# Footprint 247H Block Plane - A review from a beginner's perspective



## PurpLev

nice review.

not offense, and nothing personal - but just comparing prices - you can pick up a brand new (no flea market, not haggling) Stanley block plane at lowes for $20 - with depth and lateral adjustments, all metal parts. I've had a plane with plastic parts, and the plastics seem to break when you need the plane the most, and since this is not a huge price different (True - twice the cost, but at that price range, well worth it), I would recommend getting the Stanley one. like yourself - just a personal opinion.

the pro that I can see about this type of planes is that since there are no adjustment knobs, there are less moving parts -it should be more stable.

now , here's a question for you *KellyS* - how does the plane feel to use? does it feel heavy? does it have a good balance when held? does it chatter when cutting end grain (it's main purpose)?

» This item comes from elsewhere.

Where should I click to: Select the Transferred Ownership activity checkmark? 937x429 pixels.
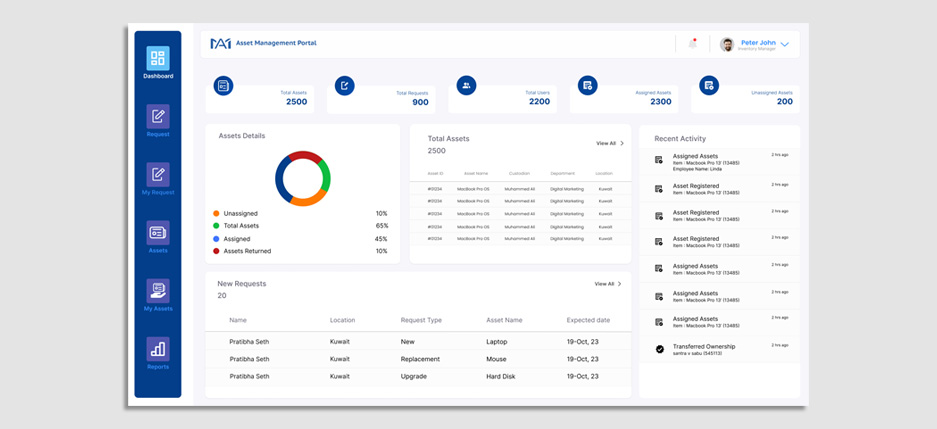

PS. rounding the edges of a plane's blade is actually a GOOD thing in most cases - not really necessary for a block-plane, but generally it'll give you a cleaner planed surface.

Thanks for the review!


----------



## Newton

Nice review Kelly…..you did good!


----------



## KellyS

No offense taken! I agree that spending $20.00 on a Stanley is probably a better expenditure of your money if you can afford it. I appreciate the information on rounding the corners of the plane iron slightly, I've noticed my new one digging in a little and leaving a mark

The plane doesn't feel that bad, I've not really used it on end grain yets, I've used to to rough plane some reclaimed wood, just playing around a little. I'll give an update then.

Thanks
Kelly


----------



## Holt

From the look and description, that plane is pretty much identical to an old Craftsman block plane I got from my Dad. After getting it sharp, it's flat enough for use on the the construction lumber where I tried it. So, it makes a good beater and i won't shed any tears if I hit a nail or a staple…


----------